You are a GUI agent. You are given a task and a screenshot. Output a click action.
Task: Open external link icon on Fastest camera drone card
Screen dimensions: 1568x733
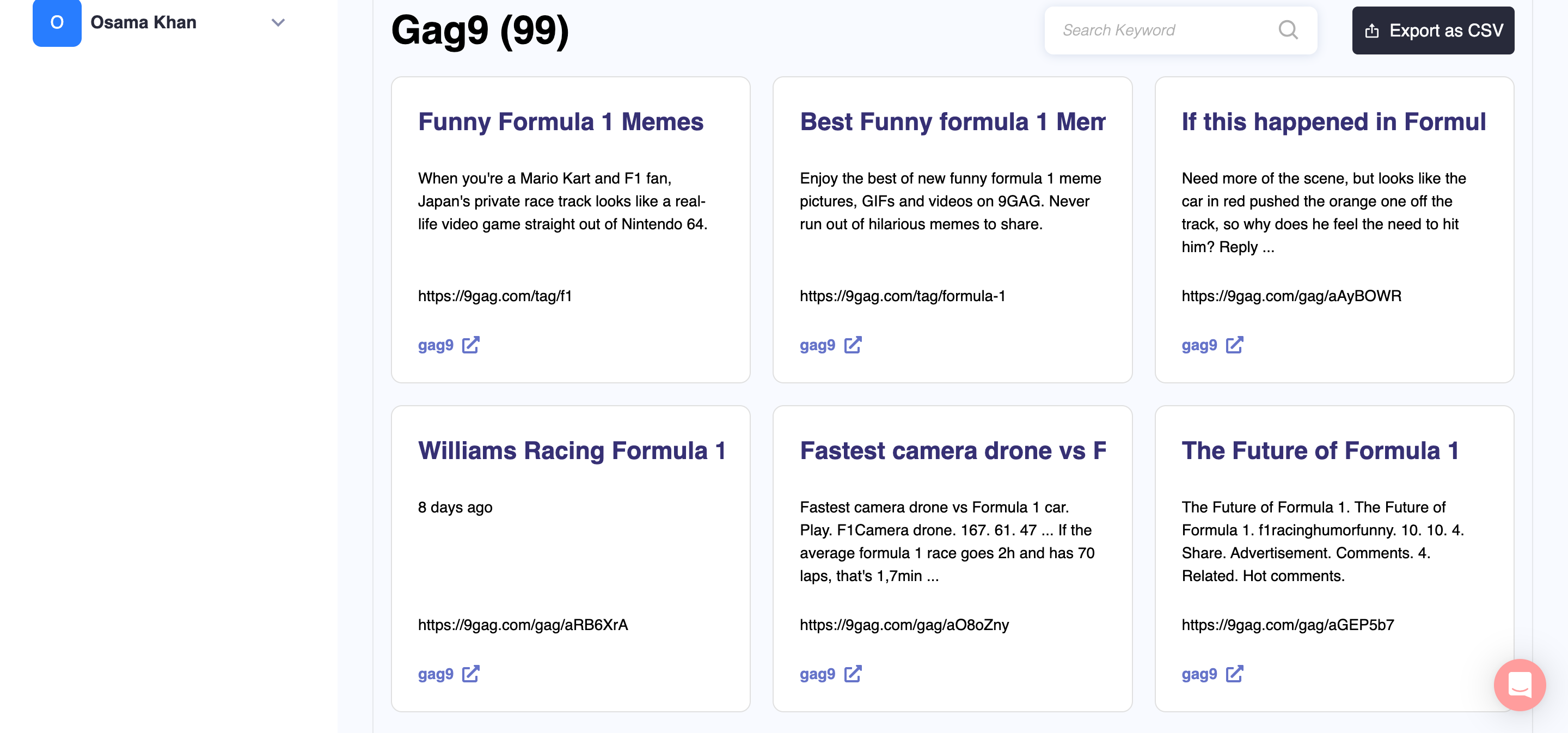tap(852, 674)
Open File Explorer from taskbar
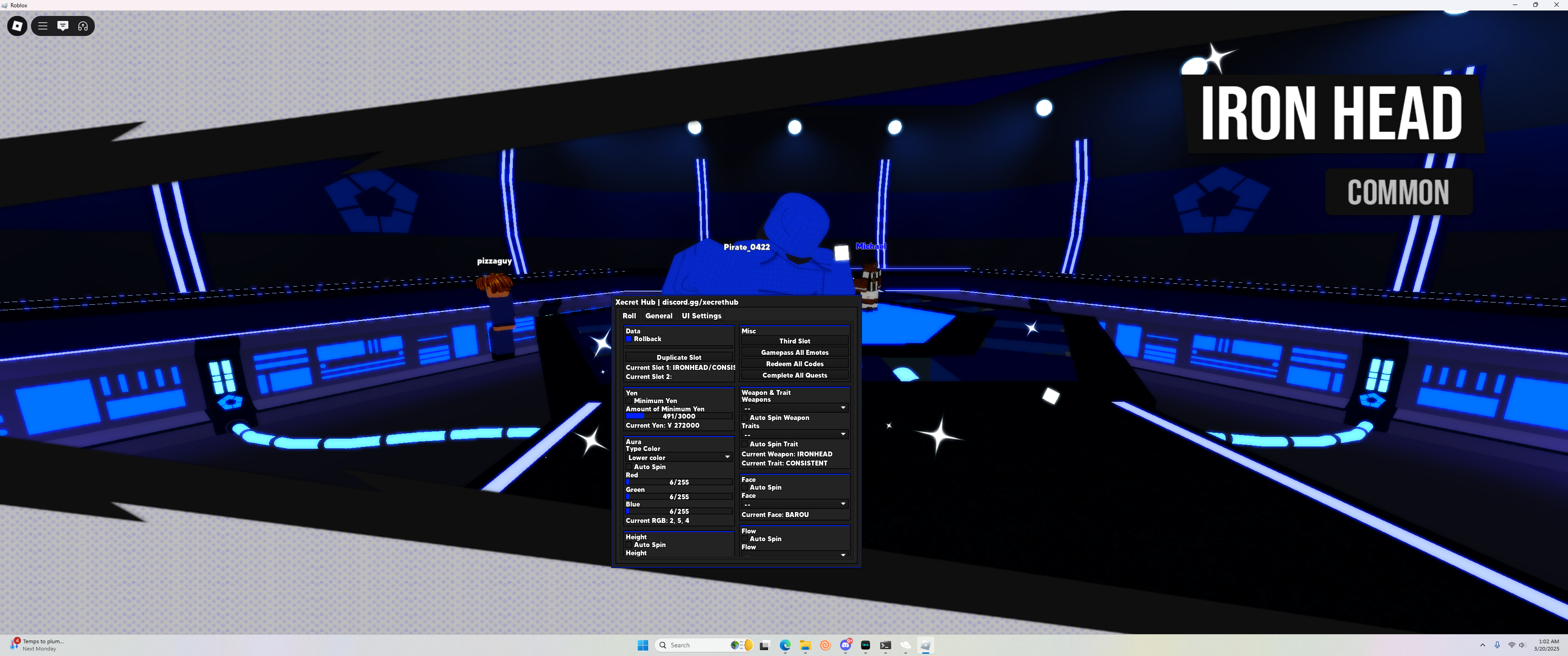 point(805,645)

▶ **EXERCISE OBJECTIVE**:
The required output is each line above restated verbatim, with all images omitted.

▶ **RESULT**:
You are a GUI agent. You are given a task and a screenshot. Output a click action.
Task: Open external link icon on Fastest camera drone card
Screen dimensions: 1568x733
tap(852, 674)
Open File Explorer from taskbar
 point(805,645)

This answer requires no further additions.